His mother had her eyes fixed upon him, anxiously expecting to hear something in his defence; but when he thus broke down, and it appeared that he had no plea at all, no justification to offer, her heart sank within her. She stood by him for a minute waiting, and then she put her hand tremblingly upon his shoulder. “Have you nothing to say to me, Geoff?”
“I don’t know what you would like me to say, mother,” he replied somewhat impatiently. “What you are speaking of is preposterous. What might have happened in happier circumstances I can’t tell—but that I should think of marrying anybody just now, and above all one of the people whose fortune we have taken from them——”

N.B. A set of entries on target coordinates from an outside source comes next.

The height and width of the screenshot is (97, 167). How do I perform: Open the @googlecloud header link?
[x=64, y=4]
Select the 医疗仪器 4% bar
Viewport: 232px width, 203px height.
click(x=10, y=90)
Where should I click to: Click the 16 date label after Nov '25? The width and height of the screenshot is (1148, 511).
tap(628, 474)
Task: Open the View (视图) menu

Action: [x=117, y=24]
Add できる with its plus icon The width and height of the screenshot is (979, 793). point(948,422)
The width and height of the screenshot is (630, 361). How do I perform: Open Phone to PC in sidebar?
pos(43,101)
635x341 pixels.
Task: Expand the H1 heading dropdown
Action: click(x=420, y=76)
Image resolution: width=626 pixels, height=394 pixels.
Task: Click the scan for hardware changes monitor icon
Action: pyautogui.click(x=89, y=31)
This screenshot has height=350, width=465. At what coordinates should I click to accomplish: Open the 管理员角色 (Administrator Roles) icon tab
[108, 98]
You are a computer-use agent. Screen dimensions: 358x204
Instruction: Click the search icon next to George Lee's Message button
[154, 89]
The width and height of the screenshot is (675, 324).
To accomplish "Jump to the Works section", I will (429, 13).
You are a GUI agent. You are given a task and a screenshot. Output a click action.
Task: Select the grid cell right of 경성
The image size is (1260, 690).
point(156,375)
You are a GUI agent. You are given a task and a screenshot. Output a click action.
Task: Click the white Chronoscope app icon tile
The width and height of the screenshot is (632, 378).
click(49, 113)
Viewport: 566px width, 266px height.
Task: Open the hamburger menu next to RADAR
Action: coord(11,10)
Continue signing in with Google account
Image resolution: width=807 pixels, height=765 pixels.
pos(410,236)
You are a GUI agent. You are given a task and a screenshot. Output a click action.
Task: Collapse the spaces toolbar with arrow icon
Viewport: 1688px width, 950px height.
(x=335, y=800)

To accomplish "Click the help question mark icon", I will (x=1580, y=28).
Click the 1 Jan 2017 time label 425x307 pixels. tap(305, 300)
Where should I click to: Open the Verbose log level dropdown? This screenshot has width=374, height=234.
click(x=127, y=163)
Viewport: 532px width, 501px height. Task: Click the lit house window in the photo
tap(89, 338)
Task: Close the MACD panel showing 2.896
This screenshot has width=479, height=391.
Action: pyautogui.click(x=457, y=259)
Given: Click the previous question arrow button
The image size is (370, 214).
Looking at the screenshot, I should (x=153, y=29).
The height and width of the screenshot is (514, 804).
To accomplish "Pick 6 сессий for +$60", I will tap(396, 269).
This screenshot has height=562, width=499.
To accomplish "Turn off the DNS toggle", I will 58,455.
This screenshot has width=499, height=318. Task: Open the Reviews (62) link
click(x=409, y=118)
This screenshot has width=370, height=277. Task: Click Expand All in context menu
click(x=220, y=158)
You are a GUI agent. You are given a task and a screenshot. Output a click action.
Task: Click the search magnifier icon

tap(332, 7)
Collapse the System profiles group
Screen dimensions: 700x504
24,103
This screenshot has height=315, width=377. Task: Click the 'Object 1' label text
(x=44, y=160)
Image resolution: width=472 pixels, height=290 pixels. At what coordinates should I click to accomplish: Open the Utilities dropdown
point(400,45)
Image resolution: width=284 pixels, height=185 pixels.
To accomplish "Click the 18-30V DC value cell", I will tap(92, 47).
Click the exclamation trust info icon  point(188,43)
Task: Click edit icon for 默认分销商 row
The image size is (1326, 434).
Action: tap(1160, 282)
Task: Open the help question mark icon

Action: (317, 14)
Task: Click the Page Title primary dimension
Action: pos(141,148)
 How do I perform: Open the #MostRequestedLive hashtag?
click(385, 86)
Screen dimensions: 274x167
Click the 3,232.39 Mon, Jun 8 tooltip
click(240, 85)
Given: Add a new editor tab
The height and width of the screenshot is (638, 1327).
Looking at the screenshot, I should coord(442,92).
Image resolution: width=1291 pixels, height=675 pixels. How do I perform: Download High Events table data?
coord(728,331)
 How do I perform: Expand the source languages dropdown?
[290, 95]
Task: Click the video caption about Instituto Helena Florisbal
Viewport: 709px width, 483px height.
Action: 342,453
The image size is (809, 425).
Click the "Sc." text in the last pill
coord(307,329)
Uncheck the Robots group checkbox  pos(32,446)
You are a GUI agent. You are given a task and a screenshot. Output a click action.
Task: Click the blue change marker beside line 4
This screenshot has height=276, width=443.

“Geoff! we never meant to take anybody’s money. We never dreamt that it was not our own; we don’t know even yet,” said his mother, faltering.
“No; we don’t know even yet; and perhaps I am wrong in urging you to a decision. Perhaps we ought to wait and see what evidence there is. It is a hard thing to contemplate, anyhow, mother.”
“Oh, my dear! very hard, very hard! and if it separates you from me!”
“I do not see how it can do that in any case,” he said coldly. It chilled him to think that her chief terror in the matter was lest there should be any opening of happiness to him in it. It was preposterous, as he had said; but still, was that the chief thing she feared—that he should have a life of his own, that he should be happy? It made him recoil a little from her. “Go to bed, mother; there is nothing that need disturb your rest, at least for to-night.”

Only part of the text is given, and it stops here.